What you will do:
Each line below must be printed exactly as it stands.

Saved entries:
——————

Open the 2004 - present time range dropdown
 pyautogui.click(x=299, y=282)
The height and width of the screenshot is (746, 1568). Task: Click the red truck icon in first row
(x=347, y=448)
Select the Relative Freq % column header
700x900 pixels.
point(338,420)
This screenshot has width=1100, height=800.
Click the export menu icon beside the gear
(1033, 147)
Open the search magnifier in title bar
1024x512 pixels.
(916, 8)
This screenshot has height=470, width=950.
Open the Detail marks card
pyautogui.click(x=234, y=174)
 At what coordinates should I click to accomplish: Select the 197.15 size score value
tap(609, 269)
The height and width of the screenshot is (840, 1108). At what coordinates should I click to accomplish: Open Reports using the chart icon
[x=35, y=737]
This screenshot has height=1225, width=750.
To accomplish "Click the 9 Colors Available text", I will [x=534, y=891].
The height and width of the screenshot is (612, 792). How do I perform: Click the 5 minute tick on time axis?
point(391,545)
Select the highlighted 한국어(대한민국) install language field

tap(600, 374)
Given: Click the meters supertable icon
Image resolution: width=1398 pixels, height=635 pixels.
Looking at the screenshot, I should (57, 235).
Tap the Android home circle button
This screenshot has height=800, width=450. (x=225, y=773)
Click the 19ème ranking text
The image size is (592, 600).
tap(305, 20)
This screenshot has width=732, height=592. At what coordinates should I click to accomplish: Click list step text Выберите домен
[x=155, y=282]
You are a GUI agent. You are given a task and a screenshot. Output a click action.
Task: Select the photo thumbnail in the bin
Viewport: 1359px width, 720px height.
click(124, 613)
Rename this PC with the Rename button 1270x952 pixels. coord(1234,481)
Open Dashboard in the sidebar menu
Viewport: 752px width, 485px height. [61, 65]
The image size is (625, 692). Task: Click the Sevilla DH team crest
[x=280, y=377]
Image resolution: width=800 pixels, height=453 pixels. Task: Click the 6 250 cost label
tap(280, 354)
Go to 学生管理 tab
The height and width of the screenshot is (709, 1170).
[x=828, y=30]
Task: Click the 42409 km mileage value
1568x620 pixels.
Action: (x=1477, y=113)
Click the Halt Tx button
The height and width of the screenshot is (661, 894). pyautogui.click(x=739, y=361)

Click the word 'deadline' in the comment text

——————

Output below:
Open the 2004 - present time range dropdown
 pyautogui.click(x=299, y=282)
The height and width of the screenshot is (746, 1568). Task: Click the red truck icon in first row
(x=347, y=448)
Select the Relative Freq % column header
700x900 pixels.
point(338,420)
This screenshot has width=1100, height=800.
Click the export menu icon beside the gear
(1033, 147)
Open the search magnifier in title bar
1024x512 pixels.
(916, 8)
This screenshot has height=470, width=950.
Open the Detail marks card
pyautogui.click(x=234, y=174)
 At what coordinates should I click to accomplish: Select the 197.15 size score value
tap(609, 269)
The height and width of the screenshot is (840, 1108). At what coordinates should I click to accomplish: Open Reports using the chart icon
[x=35, y=737]
This screenshot has height=1225, width=750.
To accomplish "Click the 9 Colors Available text", I will [x=534, y=891].
The height and width of the screenshot is (612, 792). How do I perform: Click the 5 minute tick on time axis?
point(391,545)
Select the highlighted 한국어(대한민국) install language field

tap(600, 374)
Given: Click the meters supertable icon
Image resolution: width=1398 pixels, height=635 pixels.
Looking at the screenshot, I should (57, 235).
Tap the Android home circle button
This screenshot has height=800, width=450. (x=225, y=773)
Click the 19ème ranking text
The image size is (592, 600).
tap(305, 20)
This screenshot has width=732, height=592. At what coordinates should I click to accomplish: Click list step text Выберите домен
[x=155, y=282]
You are a GUI agent. You are given a task and a screenshot. Output a click action.
Task: Select the photo thumbnail in the bin
Viewport: 1359px width, 720px height.
click(124, 613)
Rename this PC with the Rename button 1270x952 pixels. coord(1234,481)
Open Dashboard in the sidebar menu
Viewport: 752px width, 485px height. [61, 65]
The image size is (625, 692). Task: Click the Sevilla DH team crest
[x=280, y=377]
Image resolution: width=800 pixels, height=453 pixels. Task: Click the 6 250 cost label
tap(280, 354)
Go to 学生管理 tab
The height and width of the screenshot is (709, 1170).
[x=828, y=30]
Task: Click the 42409 km mileage value
1568x620 pixels.
Action: (x=1477, y=113)
Click the Halt Tx button
The height and width of the screenshot is (661, 894). pyautogui.click(x=739, y=361)

Click the word 'deadline' in the comment text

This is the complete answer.